We initially examined cGATA expression in a variety of avian hematopoietic cells in order to compare it with prior results as a test of the validity of the RT-PCR methodology. All samples were analysed by PCR on at least two separate occasions using at least two independent cDNA preparations, and where possible, two different RNA preparations. Although the absolute values exhibit slight variability, the relative expression profile of all three GATA factors was found to be consistent both between experiments (when the same RNA was assayed) and when compared to RNA blot analysis (compare Fig. 2, below, with Fig. 5 in Yamamoto et al., 1990).
cGATA-1 mRNA is present in all erythroid cell lines examined (including E26-transformed multipotent progenitors and tsAEV-transformed HD3 erythroblasts), but is not detected in a number of myeloid or lymphoid cells analysed (Fig. 2A, lanes 6, 12, 14 versus lanes 13, 15-21). When EGFR/myb-transformed primary definitive erythroblasts were induced to differentiate, cGATA-1 mRNA levels gradually accumulated to approximately 8-fold greater abundance after 4 days (Fig. 2A, lanes 8-11). This transcript is significantly more abundant in blood isolated from phenylhydrazine-treated adult chickens (definitive lineage cells) than from embryos (primitive lineage cells; Fig. 2A, lanes 5 and 4, respectively).
cGATA-2 is expressed in the same erythroid cell types as cGATA-1. Unlike GATA-1, cGATA-2 mRNA appears to be almost equally abundant in primitive and definitive primary erythroid cells (Fig. 2B, lanes 4-5). In differentiating EGFR/myb and AEV-transformed HD3 erythroblasts, the levels of cGATA-2 scarcely change during the course of differentiation (Fig. 2B, lanes 6-11).
An alternatively spliced variant of cGATA-2 (called cGATA-2′) that has an additional 33 nucleotides inserted immediately 5′ to the amino zinc finger (P. Ting, M. Yamamoto, M. W. L. and J. D. E., unpublished observations) is also expressed in both primitive and definitive primary erythroid cells. Interestingly, when either HD3 or EGFR/myb definitive erythroblasts are induced to differentiate terminally, the levels of cGATA-2′ decrease within the first 24 hours by 10-fold or greater (Fig. 2B, lanes 6-11). Both cGATA-2 and cGATA-2′ are expressed in E26-transformed multipotent progenitor cells as well as in v-rel-transformed pre-B/T lymphocytes (and in approximately the same relative abundance; Fig. 2B, lanes 12, 14 and 19), but neither product of the cGATA-2 gene is expressed in mature myeloid, B- or T-cell lineages (Fig. 2B, lanes 13, 15-18, 20-21).

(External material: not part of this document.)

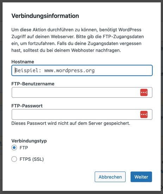Click the Verbindungstyp section heading

[29, 141]
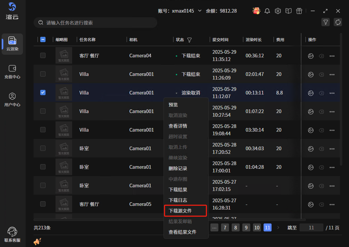Expand the account xmax0145 dropdown arrow
This screenshot has height=247, width=349.
(x=200, y=11)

cGATA-3 is hardly detectable in primitive erythroid cells but is abundant in anemic adult reticulocytes (Fig. 2A, lanes 4-5). It is also expressed at very low levels in EGFR/myb-transformed definitive erythroblasts but rapidly accumulates as these cells differentiate, being approximately 35-fold more abundant in the 4 day-induced than in the uninduced sample (Fig. 2A, lanes 8-11). HD3 erythroblasts express cGATA-3 at a level comparable to that of 1 day-induced EGFR/myb cells (Fig. 2A, compare lanes 6 and 9); in contrast, another (non-differentiating) AEV-transformed cell line, HD6, contains lower levels of cGATA-3 than uninduced EGFR/myb cells (Fig. 1A, lanes 4-5). While E26-transformed MEP cells expressed cGATA-3 at very high levels, mature myeloid cells expressed little or no cGATA-3 mRNAs (Fig. 2A, compare lanes 12 and 14 with lanes 13, 15-18). Of the lymphoid cells examined, cGATA-3 is most abundantly expressed in MSB mature T cells, less abundantly in v-rel-transformed pre-B/T lymphocytes and is undetectable in RP-9 mature B cells (Fig. 2A, lanes 21,19 and 20, respectively). Both mGATA-3 and hGATA-3 also share a qualitatively similar expression profile in murine and human lymphopoiesis (Fig. 1; Joulin et al., 1991; Ko et al., 1991).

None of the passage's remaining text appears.